▶ 元の文章:

松下幸之助さんのご著書「商売心得帖」
( http://amzn.to/2r6rbLs )に、お菓子屋
さんのお話しが載っていました。
これは、松下さんが知人から聞いた話と
して書かれており、具体的には次の通り
です。
すなわち、ある町のお菓子屋さんに、
身なりのみすぼらしい人がまんじゅうを
買いにきました。
ところが、店員が躊躇しているのを見て、
店の主人がまんじゅうをその顧客に渡し、
代金を受け取ると深々と頭を下げました。
店員の方は、普段は店に出ない主人が、
あえて店に出てきたところを不思議に
思って、その理由を尋ねたところ、店の
主人は、なかなかまんじゅうを買うことが
できない人が、わざわざ買いに来てくれた
のだから、このことは商売冥利であり、
普通の人が買いに来てくれたときよりも
感謝しなければならないと答えたという
ことでした。
この話を読んで、私は、銀行で働いて
いたときのことを思い出しました。
私が、あまり業況のよくない会社の
経営者の方から融資の申し込みを受けた
ことがありました。
ひととおり話をきいたあと、その社長は
歳下の私に深く頭を下げて帰って行き
ました。
もちろん、その社長は、私個人に頭を
下げたのではなく、銀行職員という
肩書に頭を下げているということは
分かっていたのですが、「赤字の会社
からの融資の申し込みは、稟議書を
書くのに苦労するなぁ」という気持ちが
私の顔に現れていたのだと思います。
その様子を見た上司から、「業績のよい
会社と、業績のよくない会社では、
銀行は融資金利などで差をつけなければ
ならないが、接し方は、どの会社にも
平等にしなければならない。
そうでないと、業績の悪い会社には
銀行は冷たい態度をとると思われて
しまうようになる」と、注意を受け
ました。
その後、私は、顧客とお話をするときは
どんな顧客に対しても、相手を尊重して
話を聞くように心がけました。

▶ データの抜粋:
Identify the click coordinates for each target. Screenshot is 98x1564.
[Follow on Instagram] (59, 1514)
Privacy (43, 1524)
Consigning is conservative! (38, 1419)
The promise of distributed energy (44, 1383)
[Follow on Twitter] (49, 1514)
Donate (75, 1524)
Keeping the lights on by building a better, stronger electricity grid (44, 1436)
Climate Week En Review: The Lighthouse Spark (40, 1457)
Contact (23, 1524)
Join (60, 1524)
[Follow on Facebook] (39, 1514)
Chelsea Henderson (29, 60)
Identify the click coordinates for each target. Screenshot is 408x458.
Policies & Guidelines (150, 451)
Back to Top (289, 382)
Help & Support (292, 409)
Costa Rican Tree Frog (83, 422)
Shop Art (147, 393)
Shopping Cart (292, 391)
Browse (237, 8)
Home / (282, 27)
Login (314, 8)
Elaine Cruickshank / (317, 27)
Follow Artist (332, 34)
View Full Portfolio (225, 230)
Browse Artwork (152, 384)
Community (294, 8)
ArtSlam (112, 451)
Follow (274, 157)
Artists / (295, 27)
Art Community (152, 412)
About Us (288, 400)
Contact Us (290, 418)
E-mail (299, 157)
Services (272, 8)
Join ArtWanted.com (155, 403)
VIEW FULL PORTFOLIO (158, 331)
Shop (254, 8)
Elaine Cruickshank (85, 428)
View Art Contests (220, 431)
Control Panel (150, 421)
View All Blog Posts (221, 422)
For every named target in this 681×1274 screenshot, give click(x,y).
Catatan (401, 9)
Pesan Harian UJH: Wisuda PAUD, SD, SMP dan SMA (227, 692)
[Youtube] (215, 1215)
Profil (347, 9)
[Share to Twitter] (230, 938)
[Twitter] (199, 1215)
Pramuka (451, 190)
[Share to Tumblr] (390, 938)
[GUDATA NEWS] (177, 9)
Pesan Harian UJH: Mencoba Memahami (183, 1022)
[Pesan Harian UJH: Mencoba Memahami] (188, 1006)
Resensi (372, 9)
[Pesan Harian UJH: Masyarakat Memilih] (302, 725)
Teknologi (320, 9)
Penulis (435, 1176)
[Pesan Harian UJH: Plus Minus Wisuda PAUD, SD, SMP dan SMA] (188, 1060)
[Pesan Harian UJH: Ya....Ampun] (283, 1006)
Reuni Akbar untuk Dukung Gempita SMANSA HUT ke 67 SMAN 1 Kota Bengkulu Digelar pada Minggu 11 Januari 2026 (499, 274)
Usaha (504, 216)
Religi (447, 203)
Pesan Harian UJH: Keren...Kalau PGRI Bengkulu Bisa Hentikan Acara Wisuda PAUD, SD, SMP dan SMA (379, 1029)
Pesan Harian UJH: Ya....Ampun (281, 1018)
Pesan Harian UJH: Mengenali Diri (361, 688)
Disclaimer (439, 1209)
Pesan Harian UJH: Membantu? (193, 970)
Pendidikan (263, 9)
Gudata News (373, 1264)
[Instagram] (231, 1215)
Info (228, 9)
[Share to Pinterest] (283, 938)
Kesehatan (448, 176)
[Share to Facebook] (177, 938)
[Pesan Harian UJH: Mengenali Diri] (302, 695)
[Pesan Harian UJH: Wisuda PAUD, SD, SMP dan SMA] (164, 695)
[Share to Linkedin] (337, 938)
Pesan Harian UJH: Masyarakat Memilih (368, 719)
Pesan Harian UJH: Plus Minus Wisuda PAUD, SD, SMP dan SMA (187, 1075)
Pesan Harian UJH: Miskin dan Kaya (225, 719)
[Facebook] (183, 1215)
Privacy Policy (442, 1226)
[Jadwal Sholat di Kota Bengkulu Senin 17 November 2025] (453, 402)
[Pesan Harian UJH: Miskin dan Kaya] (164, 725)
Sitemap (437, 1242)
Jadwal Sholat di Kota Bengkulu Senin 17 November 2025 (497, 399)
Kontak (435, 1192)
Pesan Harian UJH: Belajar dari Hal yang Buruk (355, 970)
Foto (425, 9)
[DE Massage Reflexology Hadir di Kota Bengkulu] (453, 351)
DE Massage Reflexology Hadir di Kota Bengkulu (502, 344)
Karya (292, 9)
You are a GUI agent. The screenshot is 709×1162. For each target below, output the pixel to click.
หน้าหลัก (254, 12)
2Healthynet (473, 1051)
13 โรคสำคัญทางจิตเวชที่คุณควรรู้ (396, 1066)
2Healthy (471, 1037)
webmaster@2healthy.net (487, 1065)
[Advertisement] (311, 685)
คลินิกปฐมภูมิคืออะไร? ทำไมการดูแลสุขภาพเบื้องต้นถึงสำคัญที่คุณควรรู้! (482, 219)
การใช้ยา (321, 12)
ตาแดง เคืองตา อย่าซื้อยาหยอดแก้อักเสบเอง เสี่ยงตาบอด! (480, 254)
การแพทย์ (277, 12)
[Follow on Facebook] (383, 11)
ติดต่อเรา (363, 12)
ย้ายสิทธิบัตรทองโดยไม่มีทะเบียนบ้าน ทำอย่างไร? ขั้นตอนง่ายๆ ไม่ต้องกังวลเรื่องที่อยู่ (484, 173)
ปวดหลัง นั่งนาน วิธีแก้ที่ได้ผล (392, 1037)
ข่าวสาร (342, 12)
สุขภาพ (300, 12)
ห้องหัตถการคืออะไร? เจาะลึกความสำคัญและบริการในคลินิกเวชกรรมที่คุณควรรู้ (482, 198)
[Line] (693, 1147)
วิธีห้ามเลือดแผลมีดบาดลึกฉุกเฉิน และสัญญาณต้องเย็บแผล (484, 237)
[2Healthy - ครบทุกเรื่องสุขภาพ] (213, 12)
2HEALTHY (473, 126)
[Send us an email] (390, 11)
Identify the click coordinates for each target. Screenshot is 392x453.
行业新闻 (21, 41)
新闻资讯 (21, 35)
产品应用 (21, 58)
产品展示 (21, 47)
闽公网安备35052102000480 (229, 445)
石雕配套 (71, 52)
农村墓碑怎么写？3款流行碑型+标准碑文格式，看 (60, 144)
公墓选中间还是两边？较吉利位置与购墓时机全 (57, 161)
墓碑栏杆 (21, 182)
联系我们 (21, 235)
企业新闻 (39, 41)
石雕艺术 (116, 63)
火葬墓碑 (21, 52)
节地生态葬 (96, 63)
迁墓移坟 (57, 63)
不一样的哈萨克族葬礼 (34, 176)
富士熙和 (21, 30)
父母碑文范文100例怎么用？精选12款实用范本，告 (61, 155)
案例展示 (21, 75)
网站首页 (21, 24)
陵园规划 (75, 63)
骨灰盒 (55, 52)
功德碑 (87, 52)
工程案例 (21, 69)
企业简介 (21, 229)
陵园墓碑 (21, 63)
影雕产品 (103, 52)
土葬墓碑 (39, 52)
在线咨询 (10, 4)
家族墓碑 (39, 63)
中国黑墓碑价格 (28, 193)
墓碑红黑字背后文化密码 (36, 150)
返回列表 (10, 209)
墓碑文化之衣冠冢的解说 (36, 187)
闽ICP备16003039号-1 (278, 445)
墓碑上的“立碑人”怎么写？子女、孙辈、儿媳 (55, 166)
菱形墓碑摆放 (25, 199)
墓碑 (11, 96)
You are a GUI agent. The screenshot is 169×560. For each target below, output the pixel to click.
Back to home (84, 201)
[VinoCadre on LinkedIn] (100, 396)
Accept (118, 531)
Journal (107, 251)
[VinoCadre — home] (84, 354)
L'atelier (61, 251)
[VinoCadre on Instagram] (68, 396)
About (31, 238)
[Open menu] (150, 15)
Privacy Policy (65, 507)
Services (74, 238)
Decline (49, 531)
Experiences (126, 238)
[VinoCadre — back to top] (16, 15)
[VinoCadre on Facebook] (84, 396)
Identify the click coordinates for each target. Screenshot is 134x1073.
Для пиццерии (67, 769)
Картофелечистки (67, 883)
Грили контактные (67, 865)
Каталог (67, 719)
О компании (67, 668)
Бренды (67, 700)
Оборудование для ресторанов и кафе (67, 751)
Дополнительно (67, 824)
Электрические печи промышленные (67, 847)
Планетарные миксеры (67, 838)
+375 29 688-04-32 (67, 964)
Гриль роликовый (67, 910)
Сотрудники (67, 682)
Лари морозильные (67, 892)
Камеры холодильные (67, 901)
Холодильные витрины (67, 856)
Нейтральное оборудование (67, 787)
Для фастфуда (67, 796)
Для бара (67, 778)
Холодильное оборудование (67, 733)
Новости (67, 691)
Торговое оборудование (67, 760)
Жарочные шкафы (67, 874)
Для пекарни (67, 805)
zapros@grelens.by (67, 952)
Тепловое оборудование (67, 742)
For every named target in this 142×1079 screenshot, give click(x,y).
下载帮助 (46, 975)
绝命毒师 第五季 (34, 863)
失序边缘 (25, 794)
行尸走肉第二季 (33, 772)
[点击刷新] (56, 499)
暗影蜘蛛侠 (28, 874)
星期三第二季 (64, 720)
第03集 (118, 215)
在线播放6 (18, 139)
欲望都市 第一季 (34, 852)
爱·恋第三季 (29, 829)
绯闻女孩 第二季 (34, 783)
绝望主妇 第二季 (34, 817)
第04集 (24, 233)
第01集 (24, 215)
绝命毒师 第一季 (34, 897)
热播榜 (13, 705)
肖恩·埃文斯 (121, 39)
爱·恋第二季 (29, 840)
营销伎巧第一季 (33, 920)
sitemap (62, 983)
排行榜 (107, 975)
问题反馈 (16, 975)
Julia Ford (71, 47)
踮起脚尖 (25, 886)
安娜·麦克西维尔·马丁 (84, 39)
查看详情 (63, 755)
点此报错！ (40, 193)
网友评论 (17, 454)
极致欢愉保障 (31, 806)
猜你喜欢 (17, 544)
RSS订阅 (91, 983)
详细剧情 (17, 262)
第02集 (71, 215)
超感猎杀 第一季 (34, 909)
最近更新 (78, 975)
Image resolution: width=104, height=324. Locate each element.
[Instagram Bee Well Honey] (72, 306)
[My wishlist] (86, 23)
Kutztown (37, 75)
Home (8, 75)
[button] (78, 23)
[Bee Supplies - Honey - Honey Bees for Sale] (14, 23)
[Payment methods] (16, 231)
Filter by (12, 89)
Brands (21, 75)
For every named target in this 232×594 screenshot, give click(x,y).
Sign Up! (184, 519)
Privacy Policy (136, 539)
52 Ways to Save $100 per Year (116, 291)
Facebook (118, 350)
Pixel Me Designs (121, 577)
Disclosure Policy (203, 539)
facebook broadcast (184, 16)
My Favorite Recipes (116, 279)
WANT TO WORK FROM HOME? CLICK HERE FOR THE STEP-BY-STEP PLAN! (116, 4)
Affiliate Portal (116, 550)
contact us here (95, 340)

▶ 作業の指示:
お菓子屋さんの話と銀行員時代の思い出をつづった文章の続きを、最後の文のあとから書いてください。

▶ 書いた答え:
前述の松下さんの聞いたお話しも、
そこまでは言及されていないものの、
お菓子屋の主人は丁重に顧客に礼を
述べた一方で、代金については、
きちんと正価を受け取ったと思います。
感謝をするということは、正価を受け
取ることが前提となっているでしょう。
銀行の融資についても、赤字の会社へ
融資をするときは、銀行はその会社から
リスクに見合った金利を受け取ります。
ですから、融資先の業況が違うからと
いって、接し方も変えていいということ
にはならないということになります。
また、このことは、融資を受ける側にも
当てはまると言えます。
これも、私が銀行で働いていたときのこと
ですが、「同業者のA社が融資金利を
2%に引き下げてもらえたのだから、
自社も同じ金利にして欲しい」という
ような依頼を受けることが、ときどき
ありました。
その会社の社長も、本当は、A社と自社
では、業況が違うということを分かって
いても、表向きはそれを認めたくない
ために、銀行に無理をききいれさせる
ことで、面目を維持しようとしたので
しょう。
業績の結果に応じて銀行は融資金利を
決めているわけですから、横車を押す
ことによって金利を引き下げようとする
ことは、正当な取引をすることには
ならないでしょう。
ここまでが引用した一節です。